## Supplied records

---+---

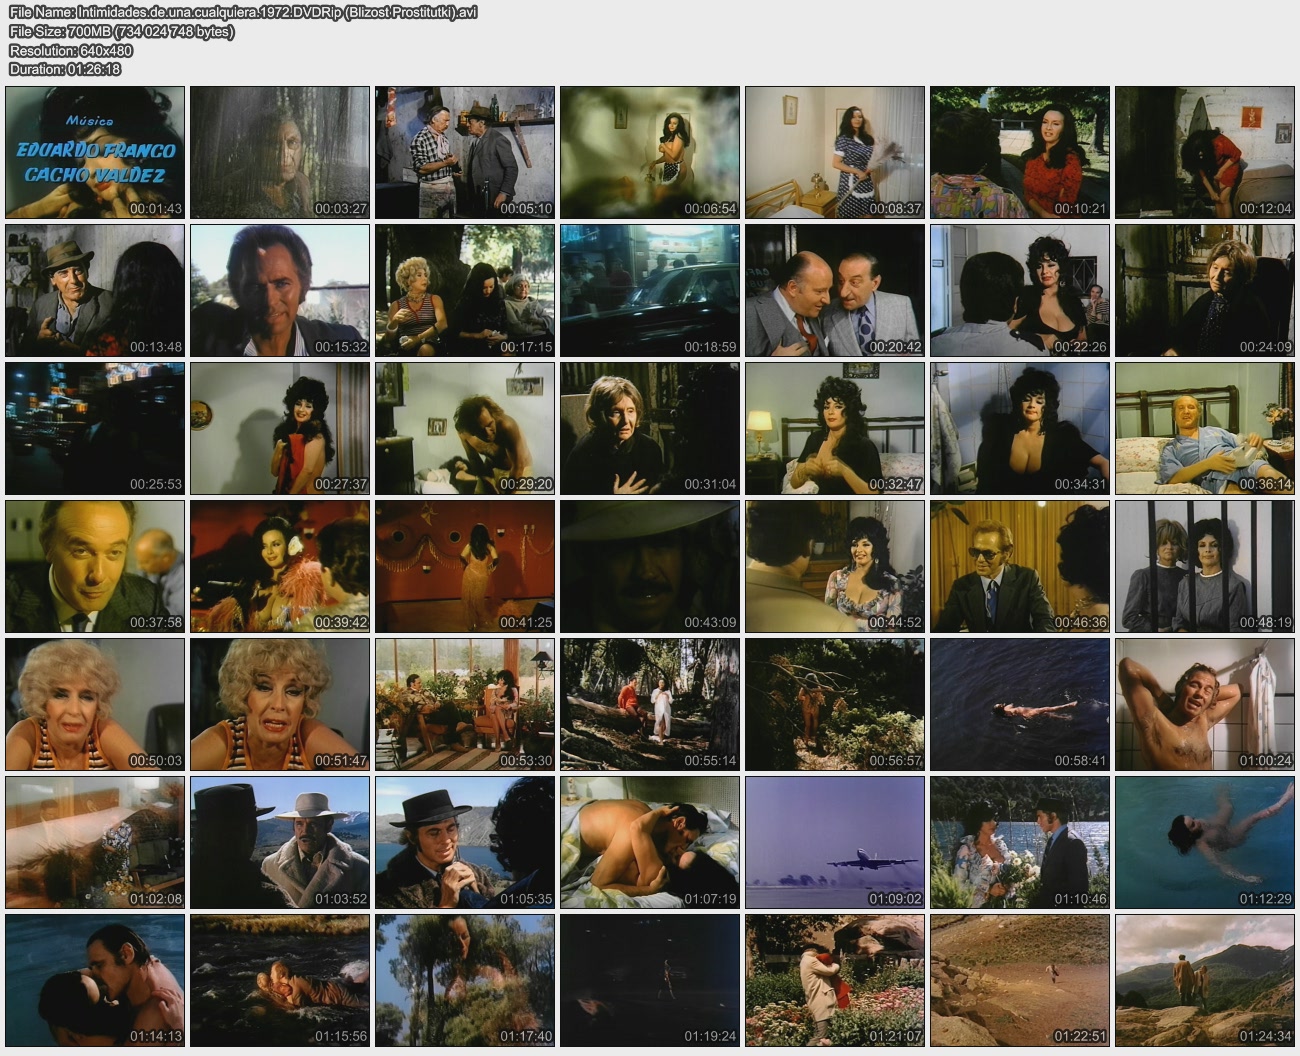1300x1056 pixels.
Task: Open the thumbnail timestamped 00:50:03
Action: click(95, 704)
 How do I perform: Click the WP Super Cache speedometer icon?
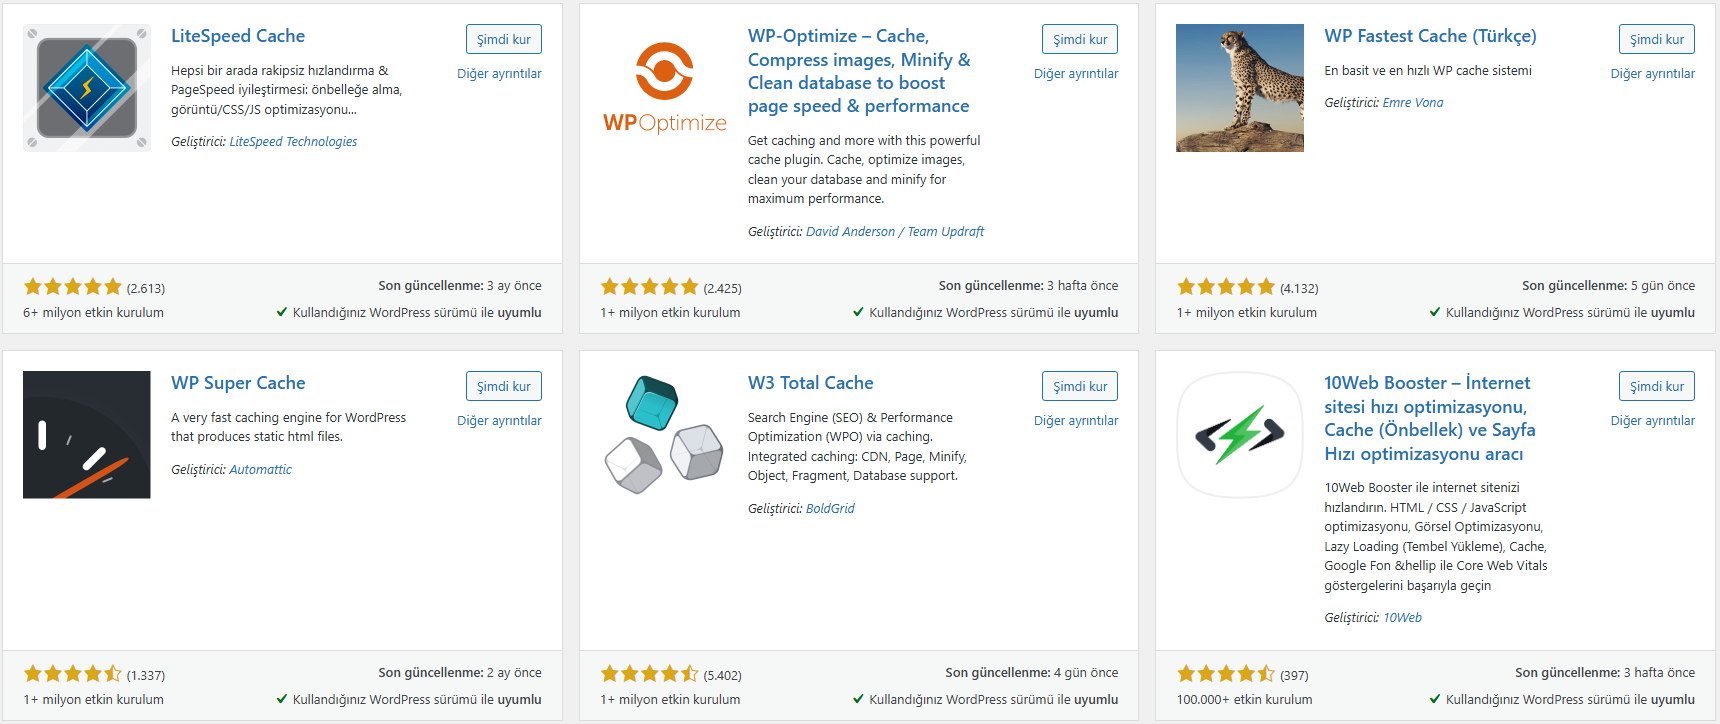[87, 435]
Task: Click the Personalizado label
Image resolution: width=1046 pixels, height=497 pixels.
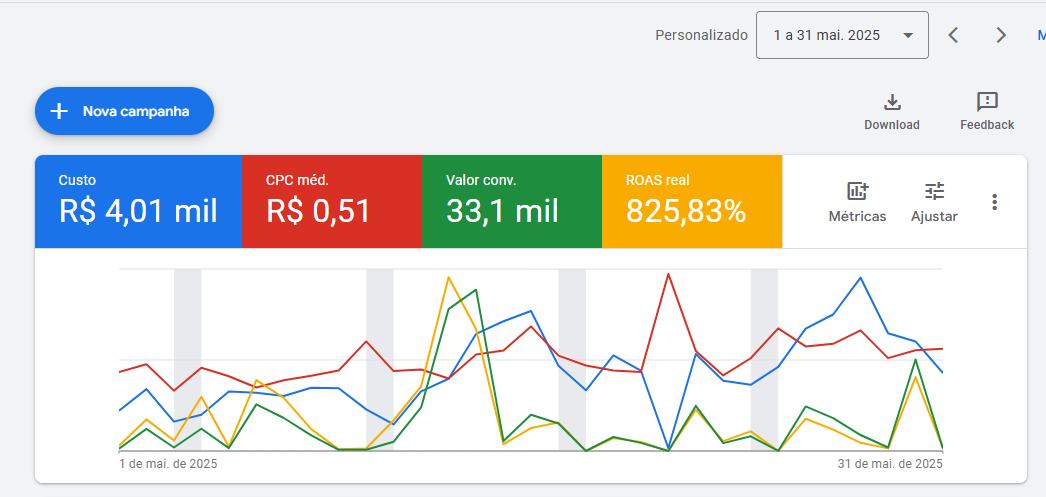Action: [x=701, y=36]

---+---

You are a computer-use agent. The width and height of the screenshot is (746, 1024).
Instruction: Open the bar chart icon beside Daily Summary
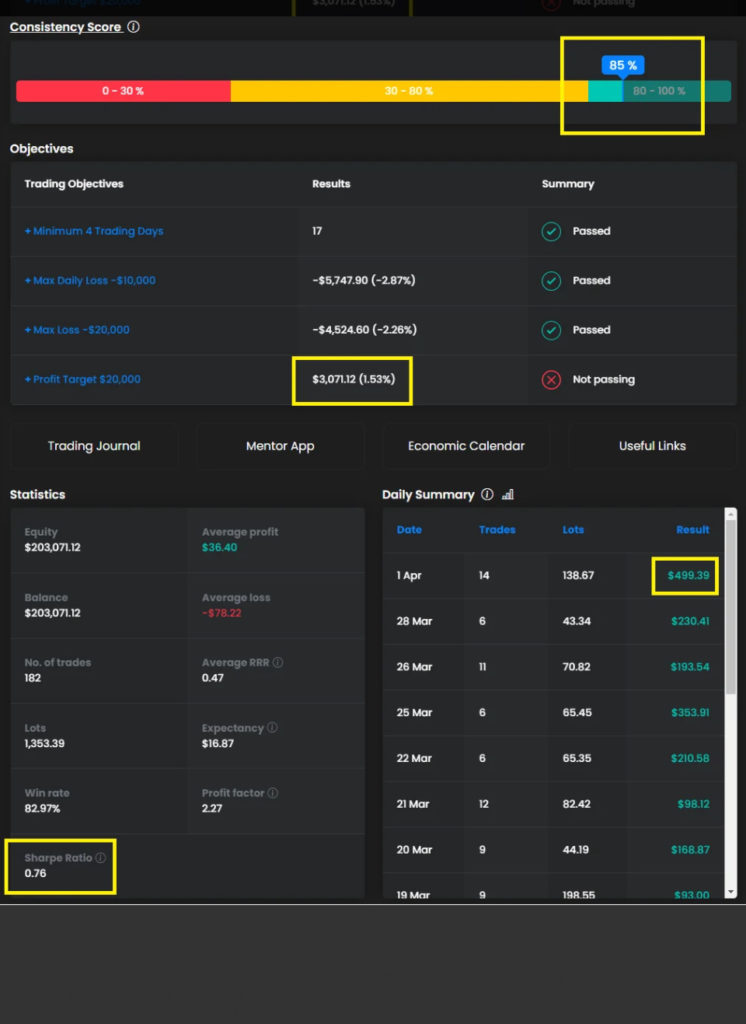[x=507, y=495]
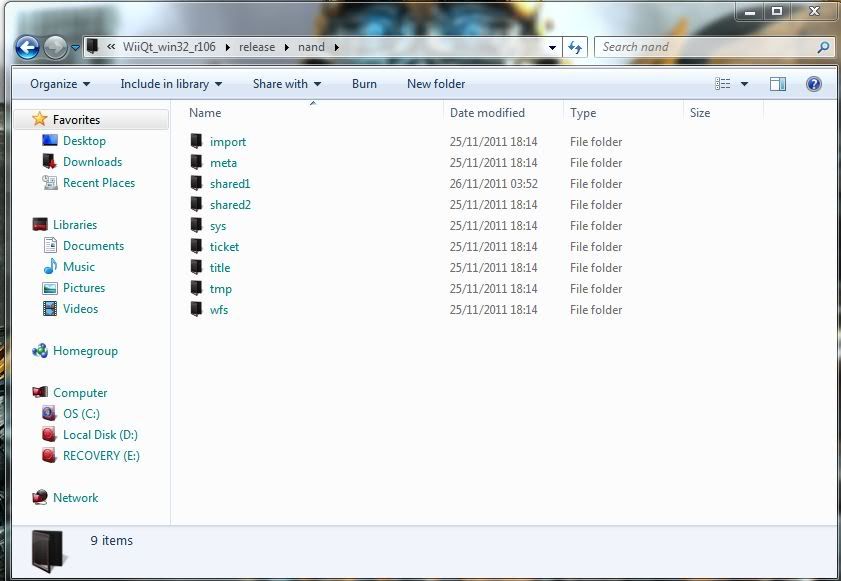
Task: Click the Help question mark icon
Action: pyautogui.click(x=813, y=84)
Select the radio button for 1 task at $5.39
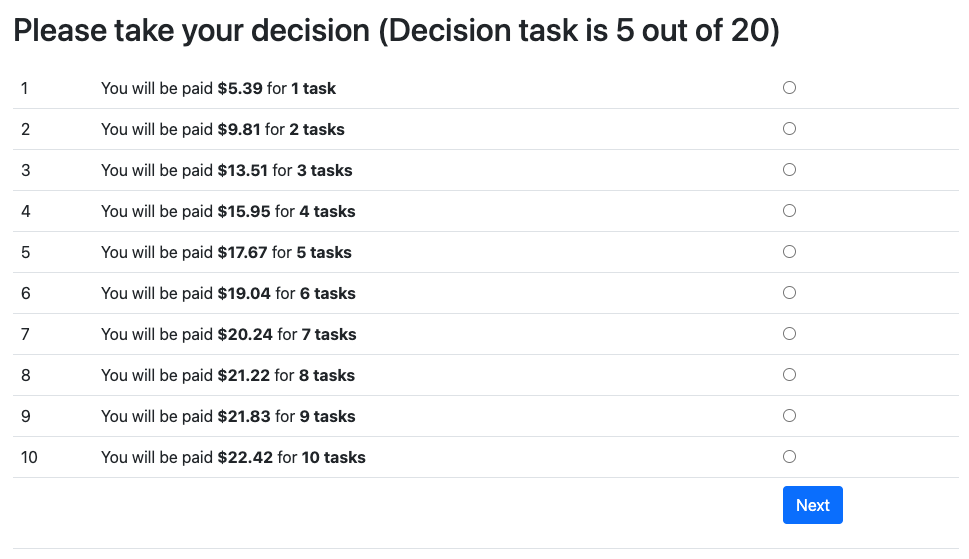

---+---

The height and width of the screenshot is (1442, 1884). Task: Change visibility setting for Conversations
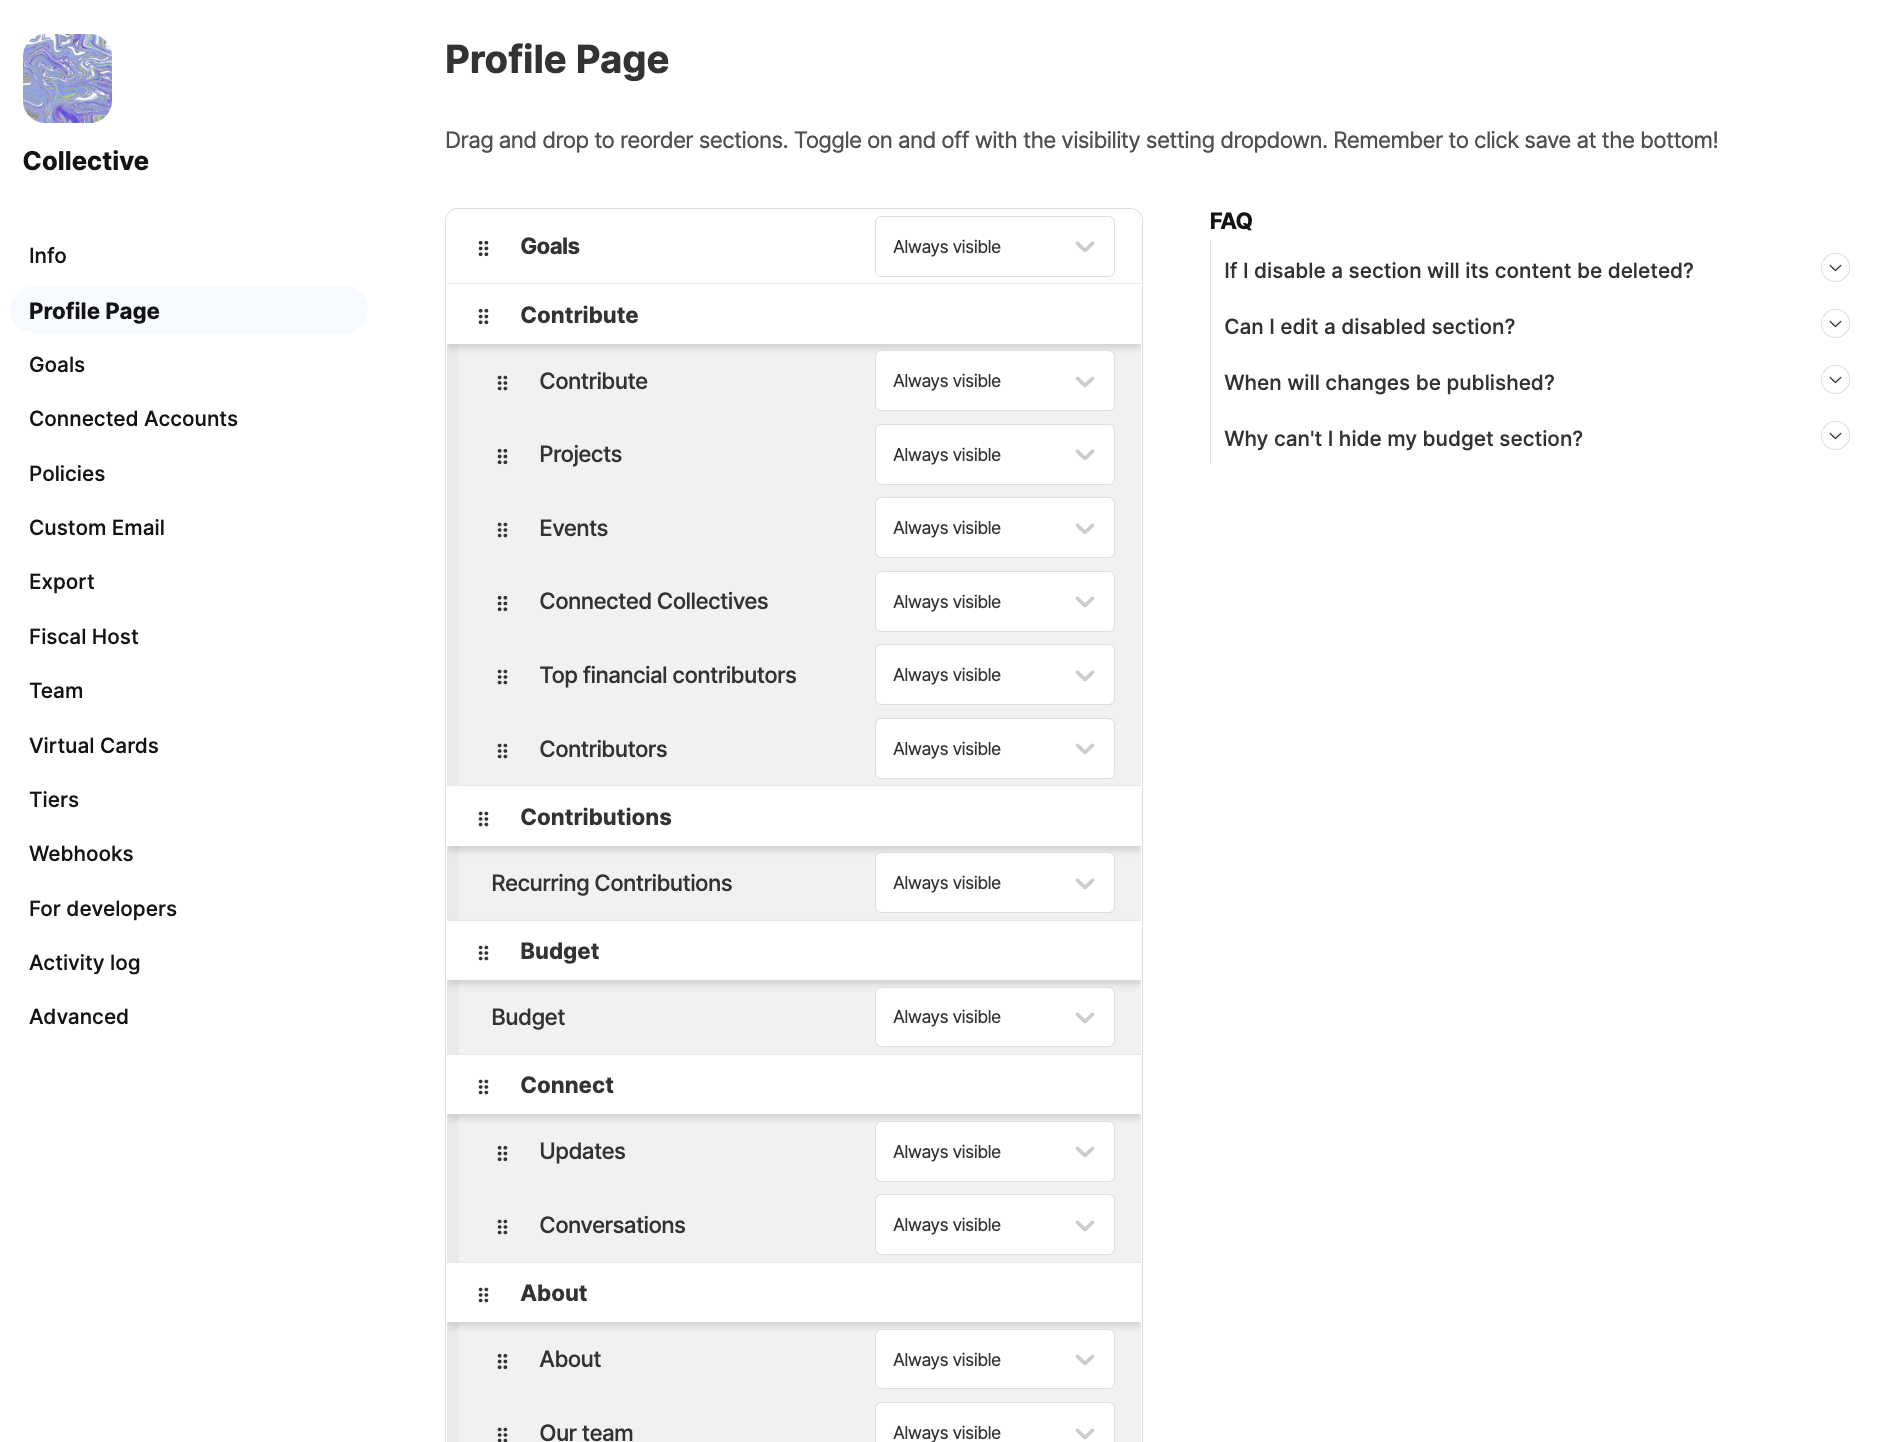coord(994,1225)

---+---

## The task
Copy only what lies between the line with "You are a computer-use" and the line with "Select the radio button for 1 task at $5.39", those two lines included, exactly as given above; pictures stay out.

## Answer to this task
You are a computer-use agent. The width and height of the screenshot is (746, 1024).
Instruction: Open the bar chart icon beside Daily Summary
[x=507, y=495]
Task: Click the Help question mark icon
Action: pyautogui.click(x=813, y=84)
Select the radio button for 1 task at $5.39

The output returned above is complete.